___ TEXT EXCERPT

Veering into unfiltered mediums of shape and vibration with the Fishbone singer and artist. Previewing his show and appearances at Gallery 725 in Jacksonville Beach.
Credit: SceneFour
Gallery 725 Presents Angelo Moore: Avant Icons: The Collected Works

JACKSONVILLE BEACH, Fla. — Angelo Moore is the highly combustible singer of the renowned Los Angeles-based punk-funk-ska and soul band, Fishbone (currently stepping out with his band, Angelo Moore and the Brand New Step). He's also a multi-media artist whose pieces pull from an active bag of tricks – theater, satire, graffiti poetry, and paint.

“Angelo Moore: AVANT ICONS - the Collected Works” will be on display Friday through May 29 at Jacksonville Beach's Gallery 725.

Moore’s pieces are a bold hodgepodge, a stream-of-consciousness combo of archetypal images layered with loose hand drawn lyrics and script. He re-imagines and re-interprets historic works.

______

◆ GOAL A:
Answer these questions from the Angelo Moore gallery preview:
(i) In what city is Fishbone based?
(ii) Through what date will the show be on display?
(iii) With what band is Moore currently stepping out?
◆ GOAL B:
Write the next paragraph of the Angelo Moore gallery preview, picking up after its final sentence.

___ COLLECTED MATERIAL

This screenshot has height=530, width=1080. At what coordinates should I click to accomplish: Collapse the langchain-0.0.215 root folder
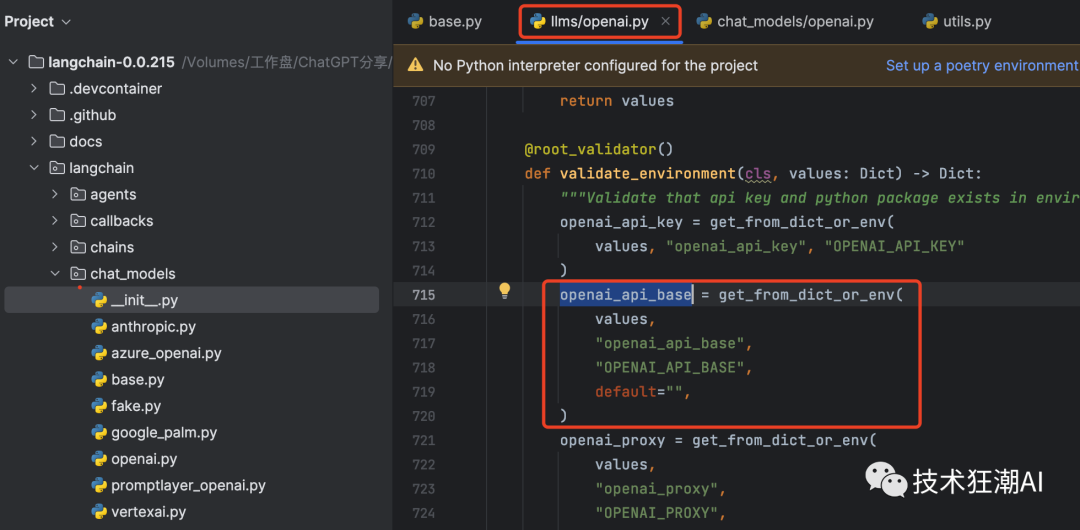coord(13,62)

______

◆ OUTPUT A:
(i) Los Angeles
(ii) May 29
(iii) Angelo Moore and the Brand New Step

◆ OUTPUT B:
“The Last Supper” in Moore’s hands is rendered as “The Last Upper” with Moore's musical heroes in place of the Apostles. Another depicts Moses with the Ten Commandments parting a deep blue Red Sea. And Salvador Dali is paired with Public Enemy’s clock-wearing protagonist Flavor-Flav.

Moore (Aka Dr. Madd Vibe) imbues it all with a fly quickness, unafraid to slap a sacred image with earth and zing from the TV minefield of a pop culture world. Moore's mental activity exists at a flashpoint between deep thought, cartoon-brain enlightenment, and vast cultural observation.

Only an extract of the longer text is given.